Venezuela's military high command forced Chávez to resign around 3 a.m. Friday after reports that at least 10 people were killed Thursday by armed personnel identified as Chávez supporters. News accounts said the gunfire broke out as hundreds of thousands of demonstrators marched peacefully on the presidential palace in the third day of a general strike called by labor and business leaders to protest the PDVSA management changes.
Venezuela, the world's fourth-largest oil producer, supplies about 15 percent of oil imports to the United States. PDVSA officials said Friday that production and refining operations would return to normal within four days, although industry analysts said it could take longer.
With the labor unrest, Venezuela's crude oil production had dropped from a normal 2.6 million barrels a day to about 1.4 million. The South American drama was being played out against the backdrop of see-sawing world oil prices after Saddam Hussein on Monday announced a 30-day halt to Iraqi oil exports in protest of Israel's military incursions into the West Bank but Saudi Arabia on Tuesday said it would meet global demands.
The New York Times reported that oil prices fell by 6 percent Friday with the news of Chávez' removal, the sharpest decline in five months. Venezuela, a member of the Organization of Petroleum Exporting Countries, ignored OPEC quotas in the mid-1990s, but Chávez ended that practice. In January, OPEC cut output by nearly 20 percent to hold prices up despite a drop in demand.

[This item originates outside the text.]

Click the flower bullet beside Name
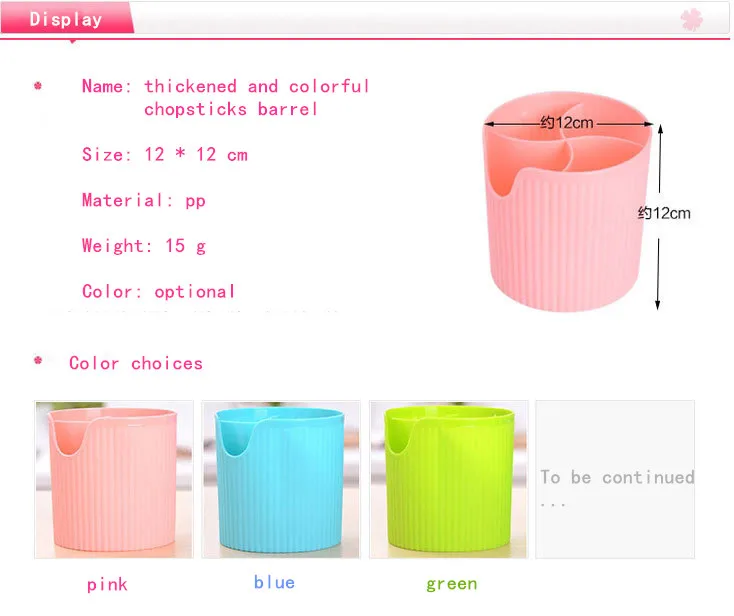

Following his brief remarks on the Venezuelan situation, Sagebien focused on the subject matter that he had intended to present at the annual meeting of the St. Thomas-St. John Chamber: the importance of the private sector in the Virgin Islands.
He noted that Hovensa is the territory's largest private employer. Since the joint venture was formed in 1998, he told about 150 persons attrending the luncheon gathering at The Pointe at Villa Olga, it has contributed $625 million in payroll and $150 million in property taxes to the economy of the Virgin Islands.
"We cannot continue to have the government be the largest employer in the territory," he said, drawing applause from the business leaders.
He also said the government needs to support the private sector as a matter of public policy, "not just when it is politically expedient." He added that the private sector needs to help the government, too, by providing jobs and training for workers.
Hovensa has spent $2 million to train workers to help them improve their skills as a means of moving up the corporate ladder, Sagebien said. "Our mission is not just to refine crude oil," he said. "Our mission is to be a responsible corporate citizen."
He reminded the group that after Hurricane Hugo devastated St. Croix in 1989, Leon Hess did not abandon the island but rather made a decision to keep his commitment and stay.
Back in what "we call the good old days," Sagebien said, Hess Oil V.I. Corp. was the largest refinery in the world. At the start in 1966, it was processing 40,000 barrels of oil a day; today the volume has grown to about 115,000 barrels.
In the 1970s and '80s, he noted, the refinery benefitted from an oil embargo in the Middle East. Once the embargo ended, however, the refinery had to make substantial investments to keep pace with the competition, he said.
The St. Croix refinery's coker project which is expected to be completed in the next month has cost $575 million — and that's $225 million more than initially projected, he said. At one point the project employed 5,000 people, and there are still 1,600 working on the coker, he said, adding, "It is very important to the people of St. Croix."
The bottom line, Sagebien said, is that the private sector and the government must become partners for the economic well-being of the territory. When that happens, he said, "we will be able to call ourselves successful."